ConvNeXt-Tiny-AT / README.md
topel's picture
Update README.md
f4cc1d3
---
license: mit
tags:
- audio tagging
- audio events
- audio embeddings
- convnext-audio
- audioset
inference: false
---
**ConvNeXt-Tiny-AT** is an audio tagging CNN model, trained on **AudioSet** (balanced+unbalanced subsets).
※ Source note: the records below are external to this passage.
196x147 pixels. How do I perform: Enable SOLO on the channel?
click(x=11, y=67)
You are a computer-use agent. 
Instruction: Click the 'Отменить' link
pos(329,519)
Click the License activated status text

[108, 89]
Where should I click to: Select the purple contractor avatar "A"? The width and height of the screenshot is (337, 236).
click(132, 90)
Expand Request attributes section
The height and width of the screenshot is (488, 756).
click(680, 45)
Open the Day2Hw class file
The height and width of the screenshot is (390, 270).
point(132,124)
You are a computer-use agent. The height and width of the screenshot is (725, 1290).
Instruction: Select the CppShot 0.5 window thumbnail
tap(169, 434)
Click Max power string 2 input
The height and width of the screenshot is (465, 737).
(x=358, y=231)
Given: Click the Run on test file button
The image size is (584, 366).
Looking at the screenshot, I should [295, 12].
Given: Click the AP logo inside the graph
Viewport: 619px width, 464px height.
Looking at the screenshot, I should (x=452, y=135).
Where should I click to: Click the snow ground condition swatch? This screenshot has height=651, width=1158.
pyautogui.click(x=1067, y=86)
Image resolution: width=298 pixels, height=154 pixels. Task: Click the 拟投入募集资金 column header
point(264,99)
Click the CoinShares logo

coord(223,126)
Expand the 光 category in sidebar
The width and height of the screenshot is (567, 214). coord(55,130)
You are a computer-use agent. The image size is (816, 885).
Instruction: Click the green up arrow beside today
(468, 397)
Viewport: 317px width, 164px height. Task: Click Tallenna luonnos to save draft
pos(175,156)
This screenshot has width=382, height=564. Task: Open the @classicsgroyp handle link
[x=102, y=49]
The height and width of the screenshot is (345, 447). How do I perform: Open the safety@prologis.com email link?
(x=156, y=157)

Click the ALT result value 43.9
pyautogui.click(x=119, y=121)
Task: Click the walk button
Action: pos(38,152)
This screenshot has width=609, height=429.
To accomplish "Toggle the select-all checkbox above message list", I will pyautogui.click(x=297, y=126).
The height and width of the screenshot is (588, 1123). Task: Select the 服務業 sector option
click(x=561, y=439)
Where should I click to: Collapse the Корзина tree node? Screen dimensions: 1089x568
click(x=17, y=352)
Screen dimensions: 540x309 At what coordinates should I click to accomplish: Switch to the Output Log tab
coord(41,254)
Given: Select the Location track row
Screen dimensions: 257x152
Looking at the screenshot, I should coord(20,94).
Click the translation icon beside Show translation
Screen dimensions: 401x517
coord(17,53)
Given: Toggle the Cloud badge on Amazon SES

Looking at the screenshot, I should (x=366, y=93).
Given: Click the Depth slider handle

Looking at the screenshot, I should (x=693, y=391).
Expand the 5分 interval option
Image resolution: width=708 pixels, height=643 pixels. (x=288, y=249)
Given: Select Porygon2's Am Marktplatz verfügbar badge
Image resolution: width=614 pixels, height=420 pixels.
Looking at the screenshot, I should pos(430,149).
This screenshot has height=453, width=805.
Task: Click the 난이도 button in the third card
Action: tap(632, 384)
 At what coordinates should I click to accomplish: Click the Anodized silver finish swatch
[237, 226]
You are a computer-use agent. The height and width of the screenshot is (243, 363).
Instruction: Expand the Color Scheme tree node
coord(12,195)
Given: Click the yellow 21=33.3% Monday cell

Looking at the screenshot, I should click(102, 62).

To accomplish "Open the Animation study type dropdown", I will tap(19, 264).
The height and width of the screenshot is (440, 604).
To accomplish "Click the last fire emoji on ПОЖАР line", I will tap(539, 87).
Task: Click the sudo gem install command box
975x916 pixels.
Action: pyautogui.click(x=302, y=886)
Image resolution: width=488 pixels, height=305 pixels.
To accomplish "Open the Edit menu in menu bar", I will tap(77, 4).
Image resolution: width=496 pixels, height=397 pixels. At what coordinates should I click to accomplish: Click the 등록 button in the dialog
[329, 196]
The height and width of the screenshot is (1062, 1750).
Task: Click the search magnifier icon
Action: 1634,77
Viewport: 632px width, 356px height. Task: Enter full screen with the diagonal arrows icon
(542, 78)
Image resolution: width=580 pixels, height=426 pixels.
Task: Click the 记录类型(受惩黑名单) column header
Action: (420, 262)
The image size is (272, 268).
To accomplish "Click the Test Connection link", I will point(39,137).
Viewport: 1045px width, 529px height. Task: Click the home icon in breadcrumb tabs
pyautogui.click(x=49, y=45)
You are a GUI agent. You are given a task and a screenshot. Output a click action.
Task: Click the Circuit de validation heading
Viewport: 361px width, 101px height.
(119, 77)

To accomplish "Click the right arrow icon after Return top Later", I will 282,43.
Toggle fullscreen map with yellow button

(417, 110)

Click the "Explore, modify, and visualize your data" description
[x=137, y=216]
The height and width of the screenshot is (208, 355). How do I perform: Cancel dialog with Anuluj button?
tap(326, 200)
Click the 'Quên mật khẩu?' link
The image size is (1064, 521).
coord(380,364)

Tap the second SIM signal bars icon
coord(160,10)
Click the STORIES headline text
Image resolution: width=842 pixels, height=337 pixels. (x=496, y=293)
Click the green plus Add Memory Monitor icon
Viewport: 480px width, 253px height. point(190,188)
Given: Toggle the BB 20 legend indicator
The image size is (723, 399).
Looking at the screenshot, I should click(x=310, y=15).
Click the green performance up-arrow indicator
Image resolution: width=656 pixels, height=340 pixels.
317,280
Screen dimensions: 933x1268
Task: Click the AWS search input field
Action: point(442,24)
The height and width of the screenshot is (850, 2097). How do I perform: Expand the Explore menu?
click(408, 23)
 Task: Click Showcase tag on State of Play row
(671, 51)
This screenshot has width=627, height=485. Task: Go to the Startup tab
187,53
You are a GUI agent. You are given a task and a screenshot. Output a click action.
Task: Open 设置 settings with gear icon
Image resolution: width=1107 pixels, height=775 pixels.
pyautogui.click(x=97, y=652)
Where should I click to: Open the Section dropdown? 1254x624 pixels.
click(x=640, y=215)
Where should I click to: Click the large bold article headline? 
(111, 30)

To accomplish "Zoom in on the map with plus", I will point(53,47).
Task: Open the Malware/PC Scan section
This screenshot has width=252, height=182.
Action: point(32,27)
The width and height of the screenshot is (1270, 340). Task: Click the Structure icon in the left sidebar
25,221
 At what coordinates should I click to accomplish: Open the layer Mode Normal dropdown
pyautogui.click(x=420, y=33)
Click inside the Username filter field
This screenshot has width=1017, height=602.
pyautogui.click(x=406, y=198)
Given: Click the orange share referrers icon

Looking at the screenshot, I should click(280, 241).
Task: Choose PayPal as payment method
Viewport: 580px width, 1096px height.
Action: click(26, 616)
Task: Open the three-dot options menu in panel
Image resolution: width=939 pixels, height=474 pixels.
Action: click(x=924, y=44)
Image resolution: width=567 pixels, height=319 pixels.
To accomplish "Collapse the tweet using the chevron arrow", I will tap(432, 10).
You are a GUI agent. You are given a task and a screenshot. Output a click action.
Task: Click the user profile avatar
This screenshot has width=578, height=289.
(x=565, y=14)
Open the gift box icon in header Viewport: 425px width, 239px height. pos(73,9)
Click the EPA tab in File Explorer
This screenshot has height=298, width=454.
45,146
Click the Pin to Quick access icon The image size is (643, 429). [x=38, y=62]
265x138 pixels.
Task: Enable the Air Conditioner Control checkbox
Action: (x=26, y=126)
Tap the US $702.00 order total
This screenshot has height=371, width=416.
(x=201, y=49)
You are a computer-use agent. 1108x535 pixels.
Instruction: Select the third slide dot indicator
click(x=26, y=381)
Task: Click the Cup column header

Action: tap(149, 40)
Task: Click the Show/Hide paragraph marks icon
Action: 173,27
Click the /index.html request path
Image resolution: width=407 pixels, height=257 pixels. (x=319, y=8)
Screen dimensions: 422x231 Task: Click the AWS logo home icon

It reached 0.471 mAP on the test set [(Paper)](https://www.isca-speech.org/archive/interspeech_2023/pellegrini23_interspeech.html).
The model was trained on audio recordings of duration 10 seconds, and sample rate 32kHz, but you can provide any audio file, we have included resampling and padding/cropping in the following code snippet.
The model provides logits and probabilities for the 527 audio event tags of AudioSet (see http://research.google.com/audioset/index.html).
Two methods can also be used to get scene embeddings (a single vector per file) and frame-level embeddings, see below.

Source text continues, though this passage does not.